- **Instructions for the task**:
Render the material between the lines holding "Image resolution: width=400" and "Action: 1142,145", inclusive, as a two-column CSV with the headers text and answer. Give one row per pairing of wording and its answer, with each value in its own quoted field and any line breaks turned into spaces.

Excerpt from a dataset:
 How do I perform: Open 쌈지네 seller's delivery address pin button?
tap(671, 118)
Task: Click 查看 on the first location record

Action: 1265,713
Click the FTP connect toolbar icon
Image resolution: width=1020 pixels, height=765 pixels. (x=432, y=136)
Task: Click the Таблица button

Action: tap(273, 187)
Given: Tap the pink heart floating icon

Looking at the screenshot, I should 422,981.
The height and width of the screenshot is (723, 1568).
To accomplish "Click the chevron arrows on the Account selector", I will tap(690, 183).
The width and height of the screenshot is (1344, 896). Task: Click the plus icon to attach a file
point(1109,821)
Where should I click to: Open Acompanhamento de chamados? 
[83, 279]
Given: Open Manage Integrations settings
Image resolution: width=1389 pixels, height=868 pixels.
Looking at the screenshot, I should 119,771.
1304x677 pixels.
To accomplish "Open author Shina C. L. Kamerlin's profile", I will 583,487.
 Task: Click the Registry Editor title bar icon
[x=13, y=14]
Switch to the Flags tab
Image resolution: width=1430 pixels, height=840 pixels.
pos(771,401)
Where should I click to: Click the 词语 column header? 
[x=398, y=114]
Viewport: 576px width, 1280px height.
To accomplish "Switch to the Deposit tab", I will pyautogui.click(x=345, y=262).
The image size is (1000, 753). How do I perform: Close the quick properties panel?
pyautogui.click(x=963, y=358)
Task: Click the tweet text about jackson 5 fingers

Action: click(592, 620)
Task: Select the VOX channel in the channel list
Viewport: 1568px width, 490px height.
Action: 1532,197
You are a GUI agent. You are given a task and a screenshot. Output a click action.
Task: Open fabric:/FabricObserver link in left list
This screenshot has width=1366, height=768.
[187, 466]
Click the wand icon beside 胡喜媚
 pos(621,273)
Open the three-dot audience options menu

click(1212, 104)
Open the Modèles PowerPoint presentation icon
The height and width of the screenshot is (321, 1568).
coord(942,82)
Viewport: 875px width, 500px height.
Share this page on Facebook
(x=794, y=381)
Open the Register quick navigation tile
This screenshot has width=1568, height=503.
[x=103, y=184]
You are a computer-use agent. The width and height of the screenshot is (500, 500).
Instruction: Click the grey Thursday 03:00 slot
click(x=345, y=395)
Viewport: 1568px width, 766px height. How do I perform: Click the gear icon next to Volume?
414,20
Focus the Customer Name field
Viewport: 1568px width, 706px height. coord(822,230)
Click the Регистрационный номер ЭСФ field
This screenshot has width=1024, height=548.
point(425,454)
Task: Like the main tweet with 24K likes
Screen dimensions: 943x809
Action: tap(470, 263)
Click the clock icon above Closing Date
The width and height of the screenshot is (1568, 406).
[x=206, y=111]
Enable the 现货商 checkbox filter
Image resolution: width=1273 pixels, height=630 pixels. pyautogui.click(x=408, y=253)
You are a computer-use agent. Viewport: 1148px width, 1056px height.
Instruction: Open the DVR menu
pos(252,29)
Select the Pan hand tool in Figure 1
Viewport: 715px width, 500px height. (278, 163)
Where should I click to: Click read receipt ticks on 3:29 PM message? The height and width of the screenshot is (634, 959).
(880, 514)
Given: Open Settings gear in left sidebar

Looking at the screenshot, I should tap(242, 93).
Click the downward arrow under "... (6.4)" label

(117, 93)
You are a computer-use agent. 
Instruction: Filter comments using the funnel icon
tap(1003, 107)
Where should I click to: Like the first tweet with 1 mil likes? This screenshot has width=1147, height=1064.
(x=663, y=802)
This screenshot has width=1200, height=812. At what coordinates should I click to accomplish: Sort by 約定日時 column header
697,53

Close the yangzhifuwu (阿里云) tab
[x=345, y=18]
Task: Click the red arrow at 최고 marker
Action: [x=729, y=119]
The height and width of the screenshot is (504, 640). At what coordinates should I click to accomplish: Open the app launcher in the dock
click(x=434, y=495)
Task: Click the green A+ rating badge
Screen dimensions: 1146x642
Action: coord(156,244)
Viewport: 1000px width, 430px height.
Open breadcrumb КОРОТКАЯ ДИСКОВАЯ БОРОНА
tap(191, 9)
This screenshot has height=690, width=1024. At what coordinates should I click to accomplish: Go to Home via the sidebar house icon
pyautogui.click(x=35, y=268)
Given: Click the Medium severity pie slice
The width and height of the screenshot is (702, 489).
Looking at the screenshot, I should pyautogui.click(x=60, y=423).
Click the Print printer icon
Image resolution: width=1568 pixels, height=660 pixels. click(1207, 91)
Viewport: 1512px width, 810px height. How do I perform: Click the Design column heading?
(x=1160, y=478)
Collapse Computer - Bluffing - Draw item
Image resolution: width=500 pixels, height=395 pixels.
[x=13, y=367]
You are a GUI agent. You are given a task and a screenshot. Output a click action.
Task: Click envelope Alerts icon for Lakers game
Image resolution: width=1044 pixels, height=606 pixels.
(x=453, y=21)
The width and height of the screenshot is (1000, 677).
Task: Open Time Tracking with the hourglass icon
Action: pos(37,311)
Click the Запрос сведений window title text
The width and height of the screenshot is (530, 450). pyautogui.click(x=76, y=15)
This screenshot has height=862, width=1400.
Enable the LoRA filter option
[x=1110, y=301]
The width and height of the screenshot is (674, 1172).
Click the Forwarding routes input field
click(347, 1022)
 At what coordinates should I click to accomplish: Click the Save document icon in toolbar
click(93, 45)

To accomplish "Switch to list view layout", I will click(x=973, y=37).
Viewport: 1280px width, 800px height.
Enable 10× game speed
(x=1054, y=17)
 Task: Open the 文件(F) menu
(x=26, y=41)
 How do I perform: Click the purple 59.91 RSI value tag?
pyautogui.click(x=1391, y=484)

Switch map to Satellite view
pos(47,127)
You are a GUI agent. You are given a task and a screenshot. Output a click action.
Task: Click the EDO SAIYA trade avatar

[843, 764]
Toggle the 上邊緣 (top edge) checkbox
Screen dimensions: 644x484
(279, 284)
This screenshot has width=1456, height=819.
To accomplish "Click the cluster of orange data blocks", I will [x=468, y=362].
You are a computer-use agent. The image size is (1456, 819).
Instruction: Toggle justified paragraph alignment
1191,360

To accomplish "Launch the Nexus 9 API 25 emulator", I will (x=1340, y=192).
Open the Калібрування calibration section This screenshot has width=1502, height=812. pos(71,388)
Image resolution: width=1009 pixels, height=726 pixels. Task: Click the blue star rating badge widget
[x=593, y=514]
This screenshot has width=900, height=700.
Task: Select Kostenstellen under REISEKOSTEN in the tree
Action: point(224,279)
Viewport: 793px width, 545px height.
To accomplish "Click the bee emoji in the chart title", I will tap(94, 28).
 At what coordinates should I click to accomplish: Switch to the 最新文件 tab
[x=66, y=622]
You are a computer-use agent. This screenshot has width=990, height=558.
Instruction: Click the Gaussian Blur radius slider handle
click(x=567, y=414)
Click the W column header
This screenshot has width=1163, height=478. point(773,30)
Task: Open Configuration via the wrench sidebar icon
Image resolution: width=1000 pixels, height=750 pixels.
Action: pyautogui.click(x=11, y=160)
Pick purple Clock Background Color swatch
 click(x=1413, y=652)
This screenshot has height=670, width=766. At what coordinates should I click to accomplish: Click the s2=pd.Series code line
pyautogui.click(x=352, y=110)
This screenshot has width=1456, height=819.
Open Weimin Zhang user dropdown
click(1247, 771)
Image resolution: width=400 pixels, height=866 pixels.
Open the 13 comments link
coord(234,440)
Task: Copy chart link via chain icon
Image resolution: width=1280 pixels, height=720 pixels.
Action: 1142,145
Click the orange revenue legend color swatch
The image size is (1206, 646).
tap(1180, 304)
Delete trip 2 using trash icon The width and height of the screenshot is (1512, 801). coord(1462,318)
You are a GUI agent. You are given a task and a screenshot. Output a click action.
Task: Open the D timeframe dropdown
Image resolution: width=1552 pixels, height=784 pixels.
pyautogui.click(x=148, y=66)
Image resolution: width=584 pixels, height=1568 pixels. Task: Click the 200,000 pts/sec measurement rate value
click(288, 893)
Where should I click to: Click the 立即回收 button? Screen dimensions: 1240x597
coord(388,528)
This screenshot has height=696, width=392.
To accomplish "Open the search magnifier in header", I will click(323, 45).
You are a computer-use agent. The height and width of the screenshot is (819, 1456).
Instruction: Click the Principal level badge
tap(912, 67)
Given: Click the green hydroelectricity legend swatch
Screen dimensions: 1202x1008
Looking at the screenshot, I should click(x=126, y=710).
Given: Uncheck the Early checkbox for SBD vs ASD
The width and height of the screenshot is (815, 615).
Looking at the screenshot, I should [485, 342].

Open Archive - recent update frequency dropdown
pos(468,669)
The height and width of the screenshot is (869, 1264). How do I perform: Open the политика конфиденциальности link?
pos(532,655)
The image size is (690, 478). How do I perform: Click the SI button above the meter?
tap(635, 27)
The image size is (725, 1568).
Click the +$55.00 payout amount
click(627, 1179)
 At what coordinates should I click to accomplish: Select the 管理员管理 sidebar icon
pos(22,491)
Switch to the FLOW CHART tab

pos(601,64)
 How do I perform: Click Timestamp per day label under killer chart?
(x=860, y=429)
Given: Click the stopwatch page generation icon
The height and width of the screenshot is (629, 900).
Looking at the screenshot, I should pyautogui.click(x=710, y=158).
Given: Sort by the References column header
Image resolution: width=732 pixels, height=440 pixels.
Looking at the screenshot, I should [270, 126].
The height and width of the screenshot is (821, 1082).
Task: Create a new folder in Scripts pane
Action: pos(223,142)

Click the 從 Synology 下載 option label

- **Response**:
text,answer
"Image resolution: width=400 pixels, height=866 pixels. Open the 13 comments link","coord(234,440)"
"Task: Copy chart link via chain icon Image resolution: width=1280 pixels, height=720 pixels.","Action: 1142,145"